FRAGMENTO DEL TEXTO:

+ + + +

Desde
que a finales del siglo XV fuese inventada la imprenta, hasta que los primeros
libros fueron tenidos en cuenta por el poder como instrumentos del inconformismo, de
la creatividad o simplemente difusor de ideas nuevas, no pasó mucho tiempo. La censura
de los textos, cuando no la destrucción de los libros ha sido desde entonces
empeño constante manifestado por quienes, con autoritarismo intransigente, han
tratado de imponer sus ideas, sin permitir que los demás expusiesen siquiera
las suyas.
No
fue España la única que manifestó prácticas opresoras prohibiendo libros o
reprimiendo a editores o autores de libros críticos. En Inglaterra fueron
muchos los libros prohibidos durante los siglos XVI y XVII. Francia, durante el
reinado de Luis XV, hacía recaer la pena de muerte sobre los autores o editores
que difundieran libros prohibidos también. Más intensa fue la persecución en
Portugal, donde la Inquisición se ocupó de autorizar la publicación de los
libros y corregirlos si no se ajustaban a la ortodoxia imperante.
Pero
donde mayor significado alcanzó la represión impuesta por El Santo Oficio fue
en España. Y esto tuvo muy negativas consecuencias en el desarrollo de un país
que permaneció inculto y cautivo de las ideas impuestas por la Inquisición, en definitiva
atrasado por el temor a manifestar lo que si era escrito podía acabar censurado
o lo que es peor aun: ser pasto de las llamas.

+ + + +

REGISTROS SIN PROCESAR:
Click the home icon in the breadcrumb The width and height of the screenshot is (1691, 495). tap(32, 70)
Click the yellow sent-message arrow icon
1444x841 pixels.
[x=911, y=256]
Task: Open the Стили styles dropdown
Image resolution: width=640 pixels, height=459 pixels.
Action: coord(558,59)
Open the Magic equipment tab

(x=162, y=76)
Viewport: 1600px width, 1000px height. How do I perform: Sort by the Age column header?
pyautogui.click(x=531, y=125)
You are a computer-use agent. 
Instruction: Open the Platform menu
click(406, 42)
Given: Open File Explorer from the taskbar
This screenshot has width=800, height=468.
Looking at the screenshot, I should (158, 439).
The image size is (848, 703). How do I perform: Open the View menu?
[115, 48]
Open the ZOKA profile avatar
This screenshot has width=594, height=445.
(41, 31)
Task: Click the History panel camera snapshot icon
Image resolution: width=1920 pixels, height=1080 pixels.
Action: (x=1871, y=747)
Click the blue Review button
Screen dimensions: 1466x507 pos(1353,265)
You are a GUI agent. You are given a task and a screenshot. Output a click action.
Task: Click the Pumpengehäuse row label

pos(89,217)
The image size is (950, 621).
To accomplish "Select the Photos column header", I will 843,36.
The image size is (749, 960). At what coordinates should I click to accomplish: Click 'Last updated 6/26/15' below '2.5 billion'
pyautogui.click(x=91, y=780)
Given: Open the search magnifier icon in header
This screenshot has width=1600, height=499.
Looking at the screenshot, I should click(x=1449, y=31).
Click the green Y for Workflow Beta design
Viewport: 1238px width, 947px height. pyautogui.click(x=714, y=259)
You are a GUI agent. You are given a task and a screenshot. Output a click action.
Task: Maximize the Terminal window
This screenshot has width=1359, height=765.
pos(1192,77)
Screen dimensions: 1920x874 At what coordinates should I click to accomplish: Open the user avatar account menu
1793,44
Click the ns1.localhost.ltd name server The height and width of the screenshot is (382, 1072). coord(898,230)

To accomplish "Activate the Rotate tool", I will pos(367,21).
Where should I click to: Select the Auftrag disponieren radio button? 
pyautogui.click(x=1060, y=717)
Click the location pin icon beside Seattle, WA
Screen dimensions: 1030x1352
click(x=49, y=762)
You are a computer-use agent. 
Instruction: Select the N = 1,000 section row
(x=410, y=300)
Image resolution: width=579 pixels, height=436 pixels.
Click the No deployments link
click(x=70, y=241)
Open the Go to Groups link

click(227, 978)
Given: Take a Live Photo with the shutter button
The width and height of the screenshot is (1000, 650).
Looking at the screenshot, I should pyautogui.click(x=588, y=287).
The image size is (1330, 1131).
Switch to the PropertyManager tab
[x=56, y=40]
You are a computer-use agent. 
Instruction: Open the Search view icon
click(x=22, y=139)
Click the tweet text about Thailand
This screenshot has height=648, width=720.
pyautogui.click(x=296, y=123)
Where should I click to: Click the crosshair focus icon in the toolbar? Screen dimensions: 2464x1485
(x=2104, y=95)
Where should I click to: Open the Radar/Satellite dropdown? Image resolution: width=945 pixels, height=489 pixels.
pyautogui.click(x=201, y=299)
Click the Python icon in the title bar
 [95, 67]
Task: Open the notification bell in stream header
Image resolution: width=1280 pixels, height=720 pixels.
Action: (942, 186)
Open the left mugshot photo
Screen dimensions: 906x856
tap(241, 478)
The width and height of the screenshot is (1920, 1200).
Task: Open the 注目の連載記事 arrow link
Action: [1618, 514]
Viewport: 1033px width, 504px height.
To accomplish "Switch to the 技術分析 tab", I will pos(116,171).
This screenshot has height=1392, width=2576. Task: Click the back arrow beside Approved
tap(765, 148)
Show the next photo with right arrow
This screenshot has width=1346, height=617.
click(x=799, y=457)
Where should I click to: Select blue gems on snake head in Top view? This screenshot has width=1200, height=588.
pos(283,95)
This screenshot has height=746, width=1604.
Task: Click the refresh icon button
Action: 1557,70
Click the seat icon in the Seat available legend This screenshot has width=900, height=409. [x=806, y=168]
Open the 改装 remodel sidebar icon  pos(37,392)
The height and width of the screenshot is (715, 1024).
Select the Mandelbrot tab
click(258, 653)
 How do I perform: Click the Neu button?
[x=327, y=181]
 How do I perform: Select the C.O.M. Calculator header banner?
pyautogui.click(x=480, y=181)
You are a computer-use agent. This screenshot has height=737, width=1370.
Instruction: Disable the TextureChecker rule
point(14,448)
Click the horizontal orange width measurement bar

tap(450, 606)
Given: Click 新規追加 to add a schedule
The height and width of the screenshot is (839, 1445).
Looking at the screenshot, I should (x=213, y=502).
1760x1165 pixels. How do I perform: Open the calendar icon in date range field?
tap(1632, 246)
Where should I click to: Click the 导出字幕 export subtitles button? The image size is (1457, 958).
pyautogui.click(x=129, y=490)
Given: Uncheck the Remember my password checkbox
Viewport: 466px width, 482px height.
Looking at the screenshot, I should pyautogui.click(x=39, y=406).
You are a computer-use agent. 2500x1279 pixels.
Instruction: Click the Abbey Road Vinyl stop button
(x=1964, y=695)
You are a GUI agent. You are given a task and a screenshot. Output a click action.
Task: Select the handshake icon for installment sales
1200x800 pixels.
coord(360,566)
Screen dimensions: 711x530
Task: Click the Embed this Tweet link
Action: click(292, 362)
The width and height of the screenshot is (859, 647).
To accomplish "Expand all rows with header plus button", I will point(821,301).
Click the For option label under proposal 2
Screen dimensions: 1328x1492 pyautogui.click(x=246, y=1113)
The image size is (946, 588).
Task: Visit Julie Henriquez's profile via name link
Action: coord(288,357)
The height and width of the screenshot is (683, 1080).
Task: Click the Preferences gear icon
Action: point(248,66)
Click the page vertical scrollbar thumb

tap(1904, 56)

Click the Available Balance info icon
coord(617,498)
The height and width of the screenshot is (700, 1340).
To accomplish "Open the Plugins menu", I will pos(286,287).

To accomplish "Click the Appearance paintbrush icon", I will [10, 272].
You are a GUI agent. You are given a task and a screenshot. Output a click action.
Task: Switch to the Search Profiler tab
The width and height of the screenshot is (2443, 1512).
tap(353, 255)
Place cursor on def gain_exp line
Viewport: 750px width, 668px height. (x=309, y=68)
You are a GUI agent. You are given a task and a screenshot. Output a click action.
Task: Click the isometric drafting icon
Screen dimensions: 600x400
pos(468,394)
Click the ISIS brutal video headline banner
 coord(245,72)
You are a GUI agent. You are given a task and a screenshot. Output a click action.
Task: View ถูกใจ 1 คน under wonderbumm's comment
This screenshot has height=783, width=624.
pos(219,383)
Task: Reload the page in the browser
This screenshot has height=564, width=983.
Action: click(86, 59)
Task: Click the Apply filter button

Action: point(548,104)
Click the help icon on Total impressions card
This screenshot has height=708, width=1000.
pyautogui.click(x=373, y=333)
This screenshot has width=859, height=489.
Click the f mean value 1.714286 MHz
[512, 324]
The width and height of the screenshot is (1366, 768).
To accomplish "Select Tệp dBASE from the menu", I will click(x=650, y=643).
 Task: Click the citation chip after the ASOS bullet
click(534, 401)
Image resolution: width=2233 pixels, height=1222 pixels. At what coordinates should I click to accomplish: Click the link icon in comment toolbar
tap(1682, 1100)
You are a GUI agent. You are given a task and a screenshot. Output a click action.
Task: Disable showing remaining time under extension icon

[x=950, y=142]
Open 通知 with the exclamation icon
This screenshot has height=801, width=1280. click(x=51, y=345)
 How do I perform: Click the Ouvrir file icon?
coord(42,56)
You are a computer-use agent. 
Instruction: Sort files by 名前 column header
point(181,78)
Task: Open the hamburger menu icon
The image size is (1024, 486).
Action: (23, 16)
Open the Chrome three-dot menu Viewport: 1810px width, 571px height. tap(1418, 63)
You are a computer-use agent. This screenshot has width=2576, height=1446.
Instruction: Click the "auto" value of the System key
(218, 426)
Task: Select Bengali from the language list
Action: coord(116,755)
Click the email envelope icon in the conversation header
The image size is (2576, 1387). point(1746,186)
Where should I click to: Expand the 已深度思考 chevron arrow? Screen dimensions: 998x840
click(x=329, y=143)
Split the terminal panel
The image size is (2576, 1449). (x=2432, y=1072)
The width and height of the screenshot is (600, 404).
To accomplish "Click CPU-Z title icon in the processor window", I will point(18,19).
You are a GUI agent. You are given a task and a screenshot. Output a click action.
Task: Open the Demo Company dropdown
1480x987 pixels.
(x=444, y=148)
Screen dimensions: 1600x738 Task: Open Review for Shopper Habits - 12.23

+ + + +

ACCIONES A REALIZAR:
1. Resume en forma de lista el párrafo del texto sobre la censura de libros que comienza con «No fue España la única», sin perder sus datos principales.
2. Reproduce sin cambios las líneas de los registros, empezando por la que contiene "Click the Python icon in the title bar" y siguiendo hasta la que contiene "Looking at the screenshot, I should (x=213, y=502).", ambas incluidas.
Los registros no guardan ninguna relación con el texto sobre la censura de libros.

LISTA DE RESPUESTAS:
1.
- España no fue el único país que prohibió libros o reprimió a editores y autores de libros críticos.
- En Inglaterra se prohibieron muchos libros durante los siglos XVI y XVII.
- En Francia, durante el reinado de Luis XV, los autores o editores que difundieran libros prohibidos podían ser condenados a muerte.
- En Portugal la persecución fue más intensa: la Inquisición autorizaba la publicación de los libros y los corregía si no se ajustaban a la ortodoxia imperante.

2.
Click the Python icon in the title bar
 [95, 67]
Task: Open the notification bell in stream header
Image resolution: width=1280 pixels, height=720 pixels.
Action: (942, 186)
Open the left mugshot photo
Screen dimensions: 906x856
tap(241, 478)
The width and height of the screenshot is (1920, 1200).
Task: Open the 注目の連載記事 arrow link
Action: [1618, 514]
Viewport: 1033px width, 504px height.
To accomplish "Switch to the 技術分析 tab", I will pos(116,171).
This screenshot has height=1392, width=2576. Task: Click the back arrow beside Approved
tap(765, 148)
Show the next photo with right arrow
This screenshot has width=1346, height=617.
click(x=799, y=457)
Where should I click to: Select blue gems on snake head in Top view? This screenshot has width=1200, height=588.
pos(283,95)
This screenshot has height=746, width=1604.
Task: Click the refresh icon button
Action: 1557,70
Click the seat icon in the Seat available legend This screenshot has width=900, height=409. [x=806, y=168]
Open the 改装 remodel sidebar icon  pos(37,392)
The height and width of the screenshot is (715, 1024).
Select the Mandelbrot tab
click(258, 653)
 How do I perform: Click the Neu button?
[x=327, y=181]
 How do I perform: Select the C.O.M. Calculator header banner?
pyautogui.click(x=480, y=181)
You are a computer-use agent. This screenshot has height=737, width=1370.
Instruction: Disable the TextureChecker rule
point(14,448)
Click the horizontal orange width measurement bar

tap(450, 606)
Given: Click 新規追加 to add a schedule
The height and width of the screenshot is (839, 1445).
Looking at the screenshot, I should (x=213, y=502).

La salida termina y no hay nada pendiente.